*TRY IT:* Only the lines from the one bearing "This screenshot has width=659, height=310." through the end of the entries should be output, exactly as they stand, and pictures should be skipped.

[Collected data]

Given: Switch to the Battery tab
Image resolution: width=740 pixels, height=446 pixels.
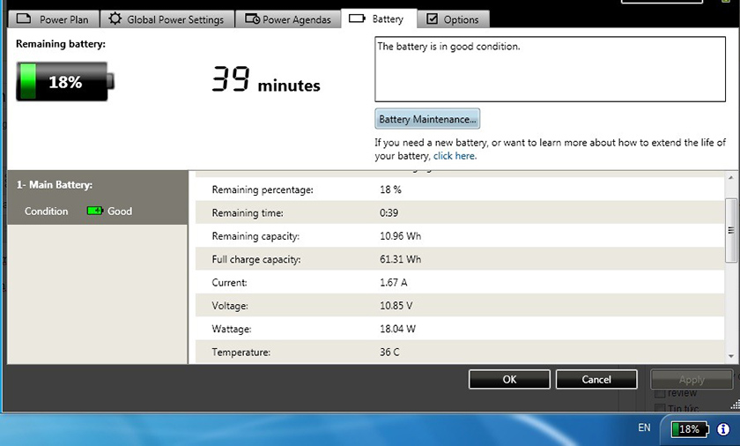Looking at the screenshot, I should click(x=377, y=19).
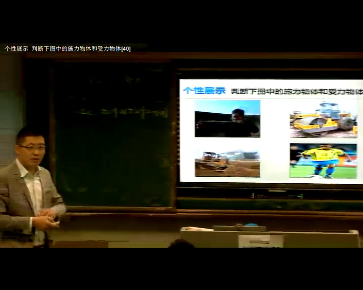Select the soccer player photo
Image resolution: width=363 pixels, height=290 pixels.
323,161
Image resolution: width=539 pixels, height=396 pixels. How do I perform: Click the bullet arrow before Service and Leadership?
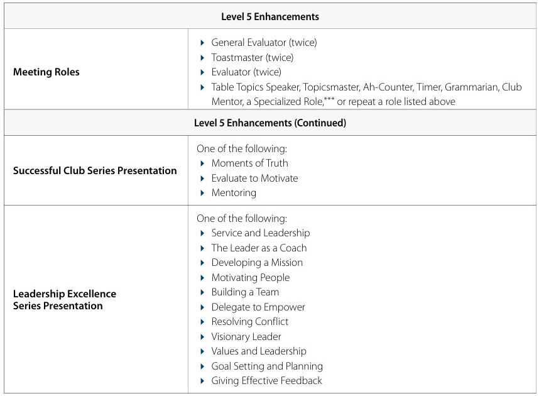tap(202, 233)
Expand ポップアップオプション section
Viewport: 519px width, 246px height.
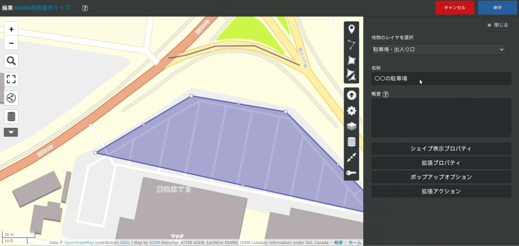click(x=441, y=177)
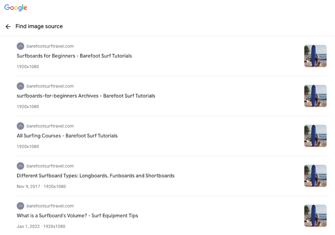This screenshot has height=235, width=335.
Task: Click the back arrow icon
Action: point(8,26)
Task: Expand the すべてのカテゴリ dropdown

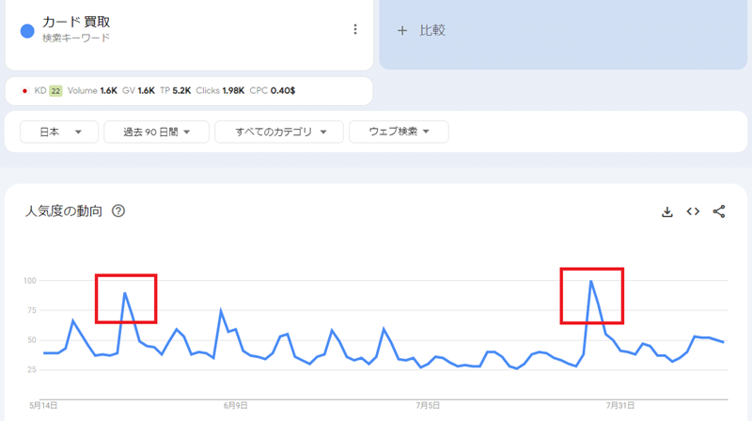Action: coord(279,132)
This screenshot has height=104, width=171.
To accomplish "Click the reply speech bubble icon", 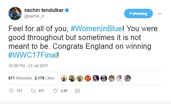I will pyautogui.click(x=11, y=91).
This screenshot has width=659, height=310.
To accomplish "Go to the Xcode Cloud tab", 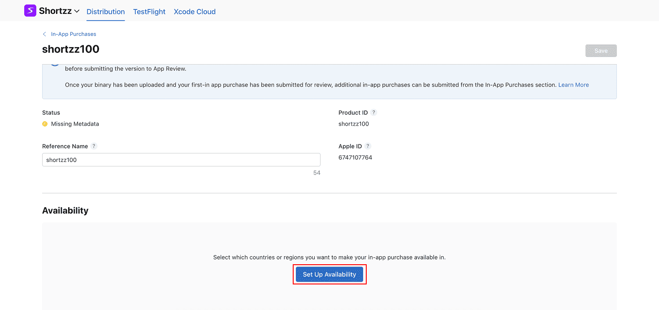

*ANSWER TO THIS TASK:*
This screenshot has width=659, height=310.
To accomplish "Go to the Xcode Cloud tab", 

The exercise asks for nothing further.